On arrival, I was shocked to find that the strongest man I had ever known was skinny and a pale shadow of the vibrancy I had known all my life. That night, I saw him struggle to eat his favourite meal – ugali with chicken. The sight of him struggling to feed pained me. I was consequently drained energy. I, too, could not eat. My attention was fixated on this man who had transformed into a wretched being. It is then that I realised life changes like thee weather: one moment you are health and full of life, then out the blues that brusqueness dissipates into a vanity.

After a few minutes of painfully struggling to be cheerful, he went to his bedroom. It was a moment of reckoning as that evening stirred up a lot of questions in my mind. This is because dad did not open up on his state of health. He was obviously unwell but could not admit he was in poor health.

Still, when he got up the following morning, I could see the old man was struggling. His usually long strides and gait had suddenly become short, slow baby walk. His sluggish amble betrayed suppressed inner pain – an agony that needed attention. Still, he could not admit he was suffering.

On the third day after our arrival, the situation was no better. When he woke up that morning, I saw a man who was still struggling to move about. Just as had always been in the family, we provided whatever support we could. We were determined to restore his, vibrant, lively nature and vivacity.

After a week, my sister and I travelled back to Nairobi. I went to bed that day without praying for my father because I felt a lot of pain on his behalf. I wished for God’s intercession for his healing.

In August, the situation had worsened. My mother had no choice but to inform my uncles to come and help. On arrival, my dad’s state had reached the nadir. By the time they made decision to take to hospital, it was too late. He was diagnosed with throat cancer. He also had stomach complications that affected the food pathway. I suspect it he had ulcerous wounds in the stomach that made it difficult to eat sold food.

As h was preparing to start treatment on October 1, 2024, he slipped into the netherworld. Just like that, I had become a partial orphan. I had no father. It is a painful reality, but I had to start accommodating myself to the developing reality of the absence of a man I had come to believe would be in my life for eternity.

When I arrived home for the funeral, there lay man who had once been my world. Silent! Peaceful!  But he was no more. Breathless! He lay there silent in a white coffin. His death broke me in ways words cannot express.

He had “fought the good fight” and “finished the race and kept the faith.”

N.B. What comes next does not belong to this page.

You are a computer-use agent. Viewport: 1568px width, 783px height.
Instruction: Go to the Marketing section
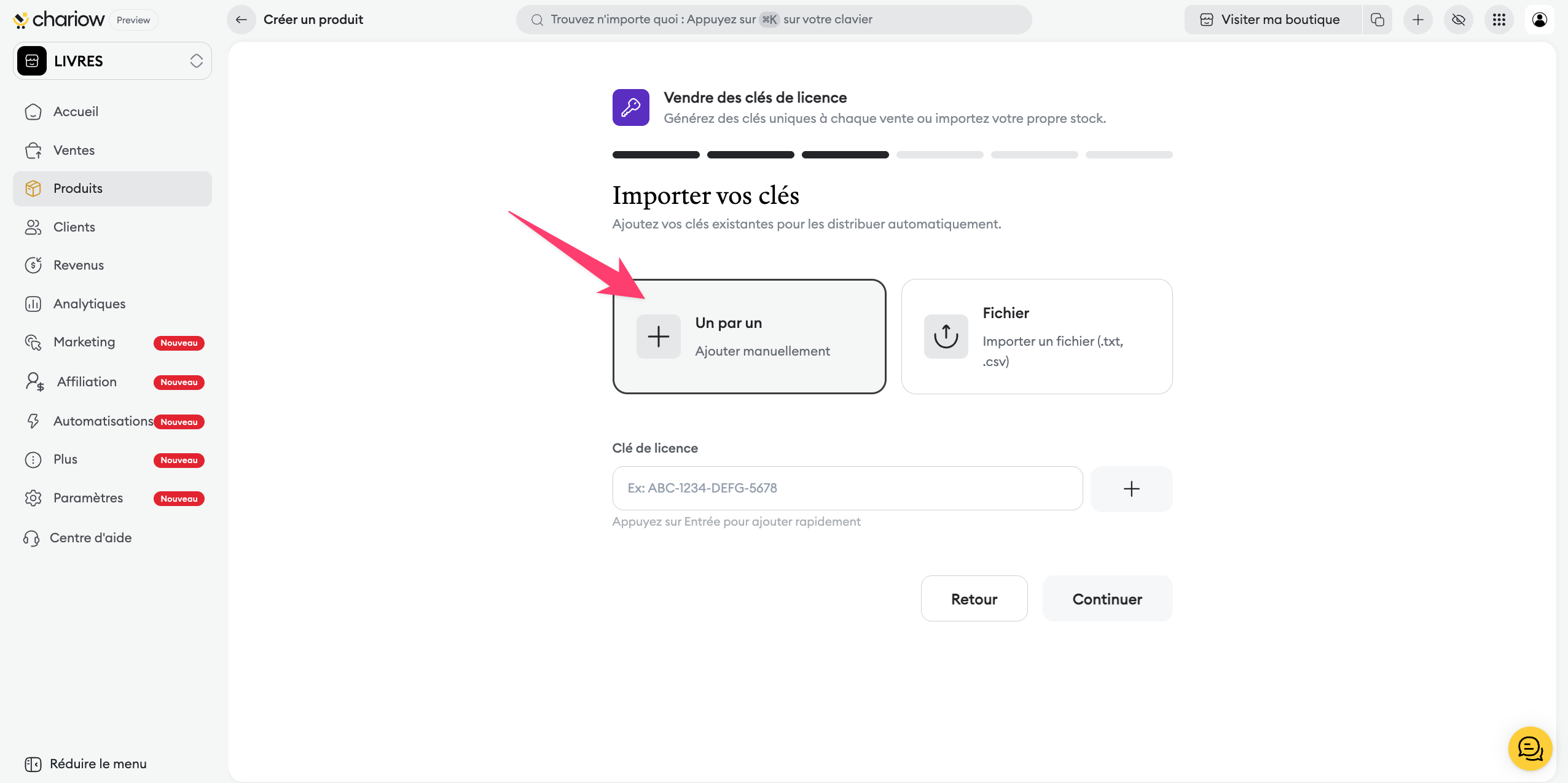coord(84,342)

I will never see him again. I knew the onus was on me to carry on with his legacy. His memories will linger for forever in my mind. “Now there is in store for me the crown of righteousness, which the Lord, the righteous Judge, will award to me on that day – and not only to me, but also to all who have longed for his appearing.”

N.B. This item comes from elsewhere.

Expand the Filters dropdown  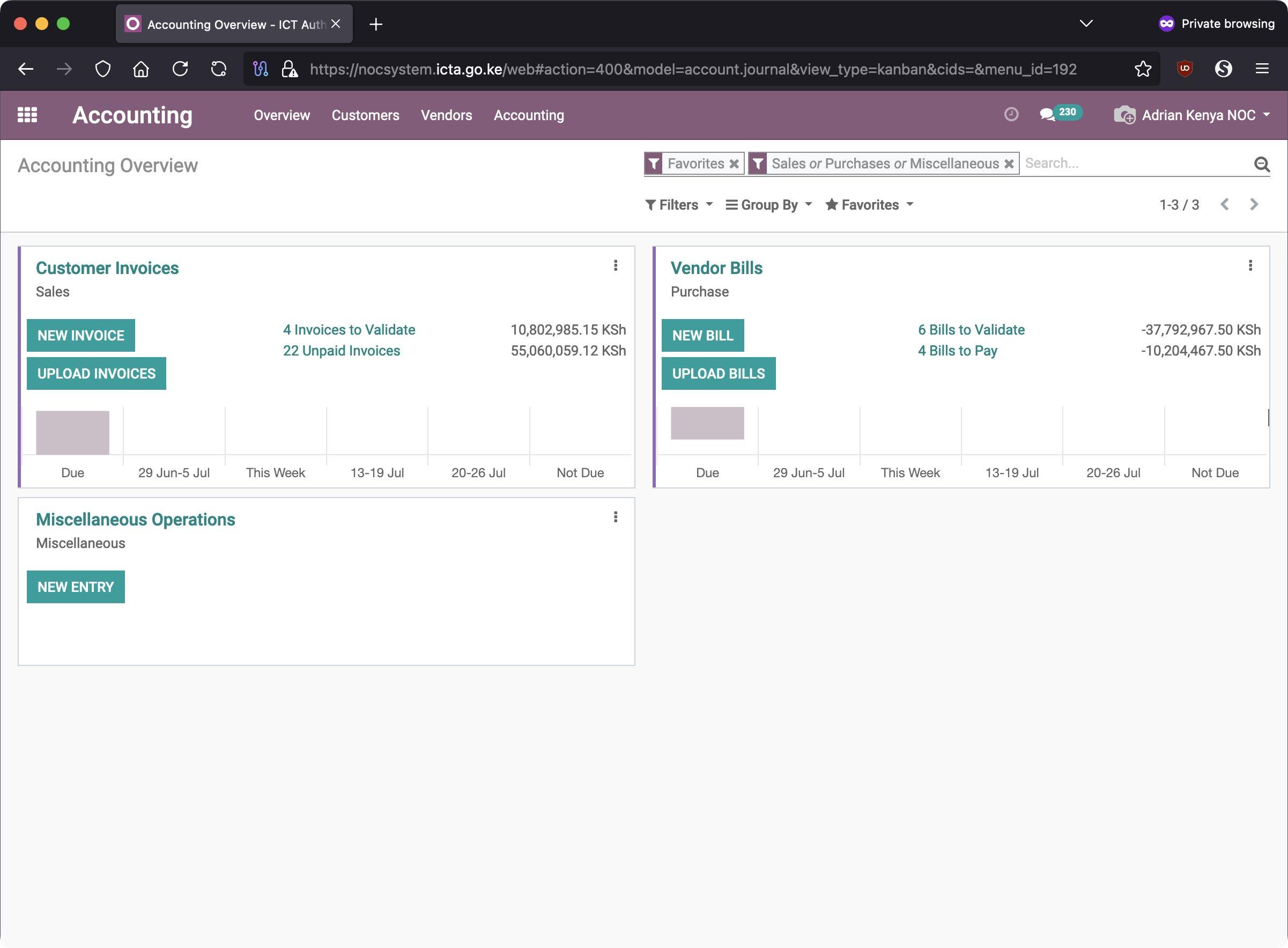(679, 205)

Adjusting to life without him has been the hardest chapter of my life. I was only 20 years old when he left us. My siblings and I now look after our mother. She has been strong, even in adversity. I know the weight of widowhood weighs her down. But she has been the pillar of the family.

Every day, I pray for her. I want God to protect her. I took lessons from my father, out of which the standout moral was the love for his family, his strong belief in education, his humility in adversity and his generosity.

Looking back, my life is a testimony of God’s grace. From my mother’s pain and resilience, I learned endurance. From my father’s transformation and love, I learned forgiveness, responsibility and the power of second chances.

This is not a story about me. It is about a father who reversed rejection and mad it a fraternal bond that endures to even in his absence. This story is my tribute to my parents – my father, who showered me with love until his final breath, and my mother, who continues to stand strong. Their story is my story. Their sacrifices are the reason I stand today.

If there is one lesson I carry from them, it is this: love honestly, endure faithfully and value your parents while you still have them. It is a father’s love and a mother’s strength mould an individual and determine one’s destiny forever.